Feb 1, 2017
3 min

Coach (COH) 2Q17 Results: Solid Quarter; Company Lowers Revenue Outlook Due to Currency Effects

Insight Report
Company Earning Updates

Web Developers
Source: Company reports/Fung Global Retail & Technology

2Q17 Results

Coach reported fiscal 2Q17 adjusted EPS of $0.75, up from $0.68 in the year-ago quarter, beating the consensus estimate by a penny. Revenues were $1.32 billion, up 3.8% year over year and in line with the consensus estimate. Currency translation helped revenue growth by 40 basis points. However, a strategic decision to elevate the Coach brand’s positioning in the North American wholesale channel through a reduction in promotional events and door closures negatively impacted sales growth by about 100 basis points during the quarter.

Performance by Segment

Net sales for the Coach brand were $1.20 billion, up 2% year over year on a constant currency basis and hurt by 100 basis points due to the above mentioned reasons.
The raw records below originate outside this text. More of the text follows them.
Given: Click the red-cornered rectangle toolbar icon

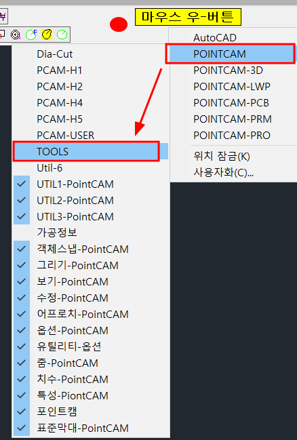Looking at the screenshot, I should 2,35.
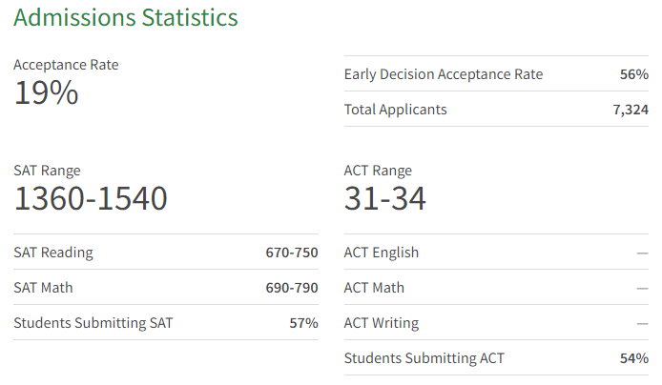Click the ACT Writing row label
The height and width of the screenshot is (385, 662).
click(x=382, y=323)
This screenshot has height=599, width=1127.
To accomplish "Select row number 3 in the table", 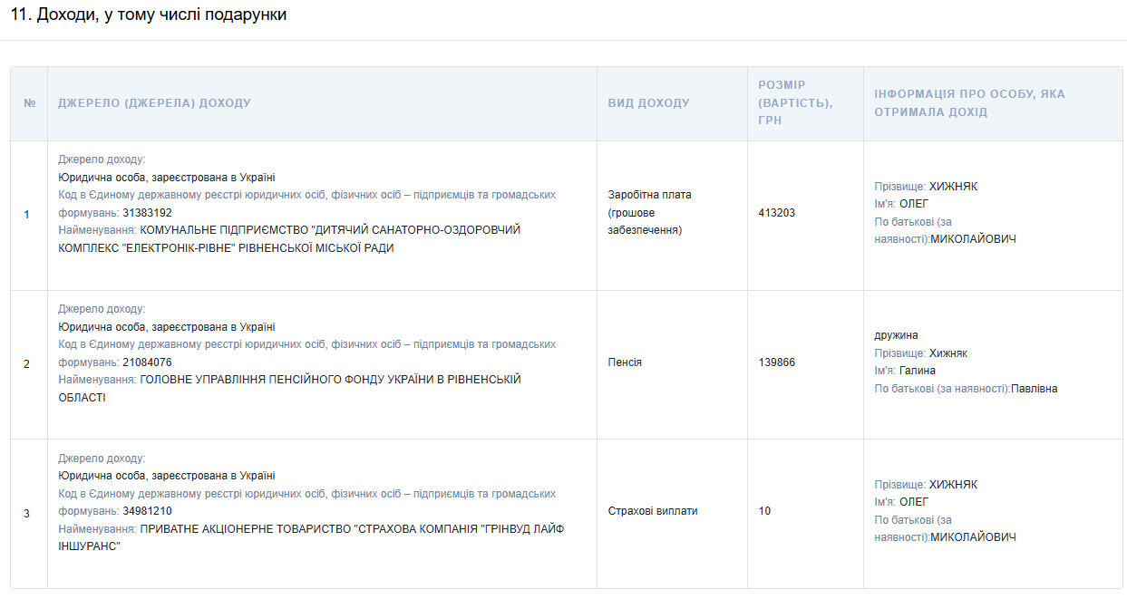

North American Coach brand sales were $744 million, up 2% year over year both as reported and on a constant currency basis. Direct sales increased by 5% and brick-and-mortar comps increased by 4%. Total North American comps increased by 3%, hurt by the impact of e-commerce. Sales at North American department stores declined by approximately 30% on both a point-of-sale and net sales basis, which was expected. International Coach brand sales were $448 million, up 3% as reported and up 1% on a constant currency basis. Comps were positive overall in Asia. Mainland China was especially strong, and sales in Hong Kong and Macau improved significantly from previous trends. Sales in Japan increased by 9% in US dollar terms, but decreased by 2% in constant currency, hurt by a decline in Chinese tourist spending. Sales at the remaining directly operated businesses in Asia decreased by low single digits both as reported and on a constant currency basis. Both total sales and comparable store sales in Europe grew at a double-digit rate, and international wholesale point-of-sale sales increased slightly, driven by strong domestic performance that was offset in part by relatively weaker tourist location results. Net sales into the channel decreased year over year due to shipment timing. Net sales for the Stuart Weitzman brand totaled $118 million, up 26% year over year, driven by strong growth in directly operated channels and benefiting from a shift in wholesale shipment timing from the first quarter.

Outlook

Coach reduced its revenue guidance based solely on current exchange rates. The company now expects revenue growth in the low single digits. Coach had previously guided for a revenue increase in the low-to-mid-single digits due to an expected negative foreign-currency impact of 50 basis points for the full fiscal year, including over 100 basis points of pressure in the second half. A 1%–3% revenue increase would result in revenues of $4.54–$4.63 billion for FY17, below the consensus estimate of $4.79 billion. The company is maintaining its operating margin forecast of 18.5%–19.0% for FY17 and still expects double-digit growth in both net income and EPS for the year.